First off, I have been innovative by picking and choosing different resources to use in my blog posts, and that I have shared on Twitter. Prior to this class I had only found things through Google because this is what everyone uses. Google I now know is only a one stop place if you are on a last resort effort to find certain information. There are websites for just about everything, but you as the learner have to be innovative to find them.
My favorite quote from Couros’s “The Mindset of an Innovator” is “I believe that my abilities, intelligence, and talents can be developed, leading to the creation of new and better ideas.” My role as a future teacher is not one that should be taken lightly. I, as well as the students in the classroom should be expanding our minds every day, learning something new and interacting with different material. If I wanted, I could make a lesson plan the first year I am teaching and reteach this year after year. This does not work as a teacher who should be innovative. If I want to be an innovative teacher I have to see what works for the maximum student growth. Then I should adjust the assignment or completely scrap them depending on how they served the students.

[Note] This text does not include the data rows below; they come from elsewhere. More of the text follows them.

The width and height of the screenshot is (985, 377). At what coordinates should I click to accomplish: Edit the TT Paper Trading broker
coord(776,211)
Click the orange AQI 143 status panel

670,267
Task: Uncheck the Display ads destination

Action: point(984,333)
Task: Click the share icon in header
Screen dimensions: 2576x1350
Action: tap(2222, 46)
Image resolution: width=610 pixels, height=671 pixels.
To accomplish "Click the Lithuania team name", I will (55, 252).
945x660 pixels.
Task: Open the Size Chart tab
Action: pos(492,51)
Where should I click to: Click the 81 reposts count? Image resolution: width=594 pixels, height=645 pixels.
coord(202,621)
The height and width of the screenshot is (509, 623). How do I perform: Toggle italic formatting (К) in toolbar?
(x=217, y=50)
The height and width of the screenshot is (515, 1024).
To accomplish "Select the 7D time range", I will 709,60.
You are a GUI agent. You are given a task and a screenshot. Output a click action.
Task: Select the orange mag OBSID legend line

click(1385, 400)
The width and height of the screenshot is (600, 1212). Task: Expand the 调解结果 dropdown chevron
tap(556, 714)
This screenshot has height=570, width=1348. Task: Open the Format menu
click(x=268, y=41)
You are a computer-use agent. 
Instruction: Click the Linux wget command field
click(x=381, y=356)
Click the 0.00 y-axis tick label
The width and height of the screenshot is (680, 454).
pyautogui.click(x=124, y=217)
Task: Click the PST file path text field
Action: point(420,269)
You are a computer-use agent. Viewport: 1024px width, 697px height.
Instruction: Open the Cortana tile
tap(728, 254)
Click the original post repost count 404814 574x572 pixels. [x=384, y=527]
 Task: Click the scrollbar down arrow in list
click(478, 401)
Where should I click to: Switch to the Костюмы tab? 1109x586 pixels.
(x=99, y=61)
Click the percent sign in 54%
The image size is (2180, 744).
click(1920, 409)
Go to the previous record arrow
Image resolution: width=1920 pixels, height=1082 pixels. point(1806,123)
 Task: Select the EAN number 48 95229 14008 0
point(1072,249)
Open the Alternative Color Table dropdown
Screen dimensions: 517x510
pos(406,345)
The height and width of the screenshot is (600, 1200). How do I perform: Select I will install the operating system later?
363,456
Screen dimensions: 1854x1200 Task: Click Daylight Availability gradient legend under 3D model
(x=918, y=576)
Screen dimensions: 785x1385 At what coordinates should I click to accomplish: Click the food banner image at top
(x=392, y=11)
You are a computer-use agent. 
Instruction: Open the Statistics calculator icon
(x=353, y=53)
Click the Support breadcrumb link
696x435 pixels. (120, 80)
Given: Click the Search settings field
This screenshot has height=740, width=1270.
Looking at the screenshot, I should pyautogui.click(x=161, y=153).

My favorite quote from Richardson’s “The Unlearning Curve” is “we need to unlearn the idea that every student needs to learn the same content when really what they need to learn is how to self-direct their own learning.” Literacy in the digital age class is all about how to self-direct our own learning and many classes have been like that for me this semester. This is important because there will not always be a teacher to help you through every situation in life.
One quote from Richardson’s “The Unlearning Curve” that I still need to unlearn is “we need to unlearn our fear of putting ourselves and our students “out there” for we’ve proven we can do it in safe, relevant and effective ways.” I have yet to fully put myself out there in terms of answering questions in class or asking questions to the teacher because I have found I can ask other classmates. The teacher is usually the best source to ask for help, I just need to let them know sometimes that I need help, just as everyone does.